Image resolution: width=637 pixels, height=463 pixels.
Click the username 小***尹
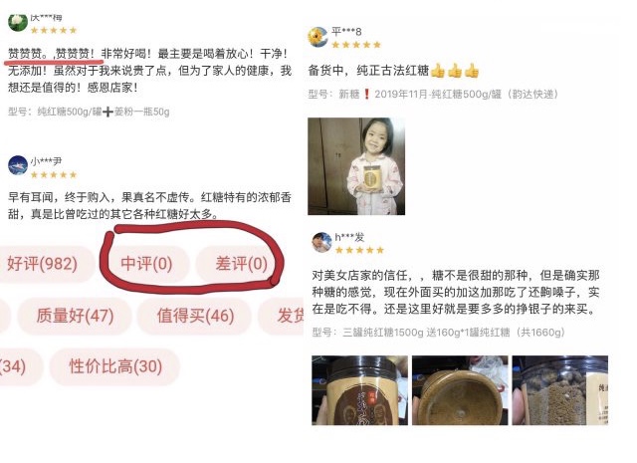coord(46,161)
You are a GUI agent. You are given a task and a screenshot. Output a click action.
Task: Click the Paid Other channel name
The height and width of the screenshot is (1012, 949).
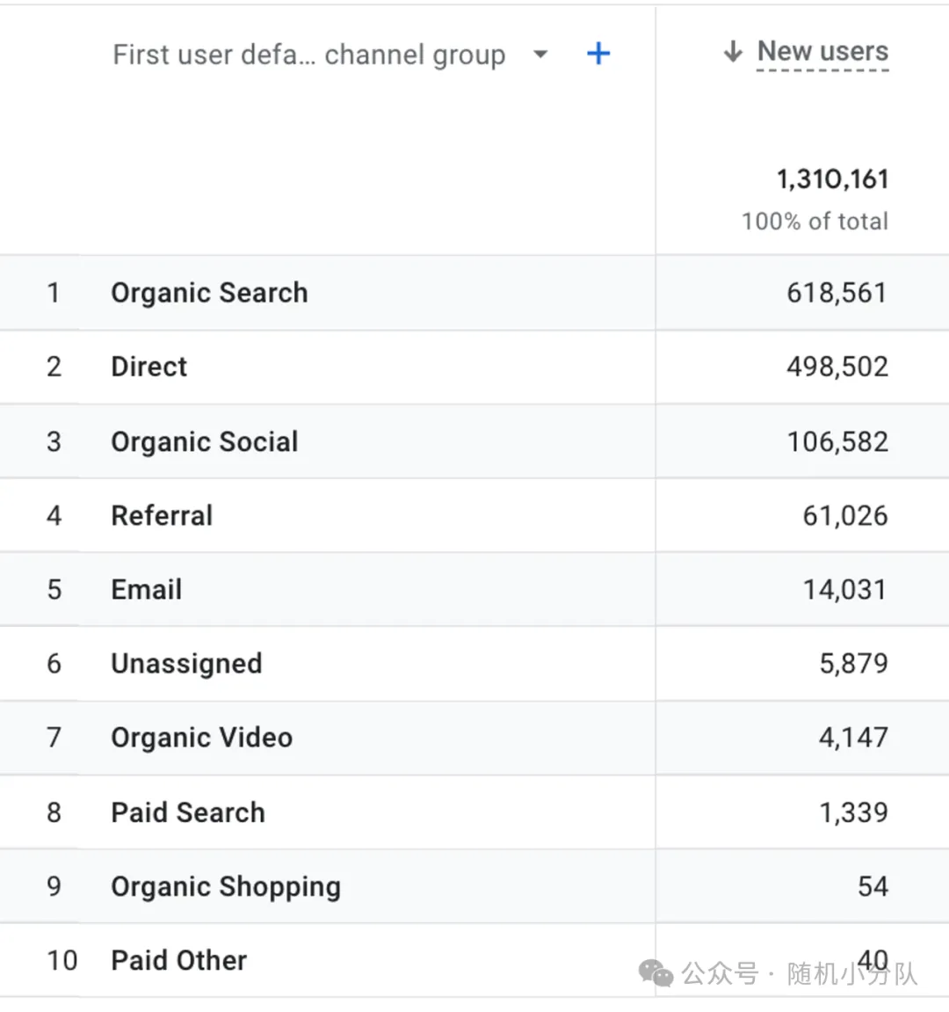click(x=178, y=960)
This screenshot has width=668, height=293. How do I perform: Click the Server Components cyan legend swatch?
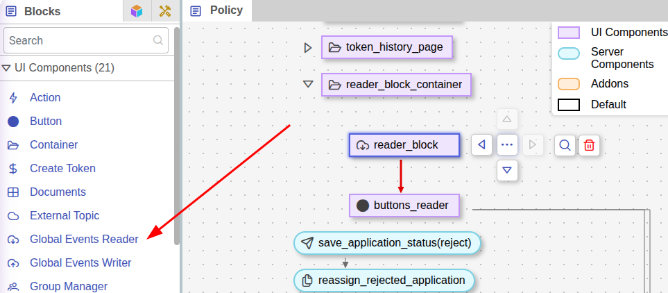point(569,53)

● **Work instructions**:
Write out every line of the records above again, leaving out the pictures. Scale each answer coordinate by 2.6 and round it to a whole number, rounding halves up, while keeping every other number unchanged.

● **Solution**:
Image resolution: width=637 pixels, height=463 pixels.
Click the username 小***尹
coord(120,419)
You are a GUI agent. You are given a task and a screenshot. Output a click action.
Task: Click the Paid Other channel name
The height and width of the screenshot is (1012, 949).
click(x=463, y=2496)
This screenshot has width=668, height=293. How do I perform: Click the Server Components cyan legend swatch?
point(1479,138)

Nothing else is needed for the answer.